White House: Doctors Without Borders Incident Is a 'Tragedy'
There will be three investigations into the incident, the White House press secretary said Monday.
The White House said Monday that there will be three investigations into an airstrike that damaged a hospital operated by Doctors Without Borders in Afghanistan. The aid group said 22 people, three of whom were children, were killed in the strike, which occurred early Saturday morning.
At a press briefing, White House press secretary Josh Earnest called the event a “profound tragedy,” one that was “significant enough” to warrant a full investigation by the United States.
There will be a Defense Department investigation, a NATO investigation, and a collaborative investigation between U.S. military forces and Afghan security officials. The Defense investigation, Earnest noted, has already begun and is being led by Brigadier General Richard Kim.
“We’re talking about doctors, who have left the safety and comfort of their homes, to travel to a remote region of the world that everybody knows is dangerous, and they are risking their lives to use the skills that they have developed to try to provide for the basic medical needs of people who live in this community,” Earnest said. “And the fact that some of those individuals lost their lives over the weekend is a profound tragedy, and nothing less.”
Doctors Without Borders has called it a “war crime” and, in the wake of the violence, ceased operations in the city.
However, Earnest declined to call the incident a war crime. “I wouldn’t use a label like that because this is something that continues to be under investigation,” he said.
Earnest reassured reporters “that there is no country in the world and no military in the world that goes to greater lengths and places a higher premium on avoiding civilian casualties than the United States Department of Defense.”
However, Earnest then noted, “that does not in any way diminish the expectation of the commander in chief that the Department of Defense will continue to prioritize preventing civilian casualties.”

===============

**What this task involves**. Copy the article from "There will be a" to "General Richard Kim.", substituting "United Nations" for "NATO". The rows have nothing to do with the article.

**The data**.
===============

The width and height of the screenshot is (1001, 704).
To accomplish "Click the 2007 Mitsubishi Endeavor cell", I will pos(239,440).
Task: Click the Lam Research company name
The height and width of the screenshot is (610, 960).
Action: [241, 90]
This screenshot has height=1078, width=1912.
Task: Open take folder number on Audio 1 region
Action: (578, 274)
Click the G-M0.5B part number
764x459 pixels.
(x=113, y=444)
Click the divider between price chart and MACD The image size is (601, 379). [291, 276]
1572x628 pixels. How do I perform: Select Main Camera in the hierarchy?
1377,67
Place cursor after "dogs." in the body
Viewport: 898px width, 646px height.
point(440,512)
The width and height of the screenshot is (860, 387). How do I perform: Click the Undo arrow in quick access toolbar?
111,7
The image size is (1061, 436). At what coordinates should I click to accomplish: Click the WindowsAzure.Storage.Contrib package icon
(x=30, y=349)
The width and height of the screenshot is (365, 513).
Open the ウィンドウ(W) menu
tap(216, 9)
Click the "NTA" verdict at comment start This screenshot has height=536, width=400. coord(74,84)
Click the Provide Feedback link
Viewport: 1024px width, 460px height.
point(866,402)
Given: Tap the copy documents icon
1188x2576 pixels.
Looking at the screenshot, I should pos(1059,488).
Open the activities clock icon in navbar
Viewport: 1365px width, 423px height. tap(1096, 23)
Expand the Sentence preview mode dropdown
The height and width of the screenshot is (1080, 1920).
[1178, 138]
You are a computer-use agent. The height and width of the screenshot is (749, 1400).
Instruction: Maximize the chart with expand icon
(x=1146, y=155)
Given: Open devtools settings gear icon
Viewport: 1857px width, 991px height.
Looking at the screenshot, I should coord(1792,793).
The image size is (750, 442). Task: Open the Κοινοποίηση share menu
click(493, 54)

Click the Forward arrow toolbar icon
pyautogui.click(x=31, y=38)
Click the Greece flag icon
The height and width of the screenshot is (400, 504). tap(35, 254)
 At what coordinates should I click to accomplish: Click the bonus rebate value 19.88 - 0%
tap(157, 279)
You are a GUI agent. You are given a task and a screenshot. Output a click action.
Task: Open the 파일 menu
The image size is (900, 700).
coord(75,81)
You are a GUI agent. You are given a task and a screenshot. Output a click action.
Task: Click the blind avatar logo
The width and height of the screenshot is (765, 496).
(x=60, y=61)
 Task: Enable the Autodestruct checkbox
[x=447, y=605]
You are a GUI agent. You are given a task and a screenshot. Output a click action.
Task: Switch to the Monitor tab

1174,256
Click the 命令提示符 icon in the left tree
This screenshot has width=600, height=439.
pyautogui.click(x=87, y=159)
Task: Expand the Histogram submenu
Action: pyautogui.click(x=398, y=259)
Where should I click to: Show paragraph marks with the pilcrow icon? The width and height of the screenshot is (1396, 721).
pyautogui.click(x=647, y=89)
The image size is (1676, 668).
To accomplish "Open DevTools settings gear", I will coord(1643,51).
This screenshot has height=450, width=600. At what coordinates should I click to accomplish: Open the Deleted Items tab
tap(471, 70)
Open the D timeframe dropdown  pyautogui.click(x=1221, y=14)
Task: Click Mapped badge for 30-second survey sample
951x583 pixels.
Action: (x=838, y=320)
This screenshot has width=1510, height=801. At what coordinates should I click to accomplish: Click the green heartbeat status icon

===============

**Reply**.
There will be a Defense Department investigation, a United Nations investigation, and a collaborative investigation between U.S. military forces and Afghan security officials. The Defense investigation, Earnest noted, has already begun and is being led by Brigadier General Richard Kim.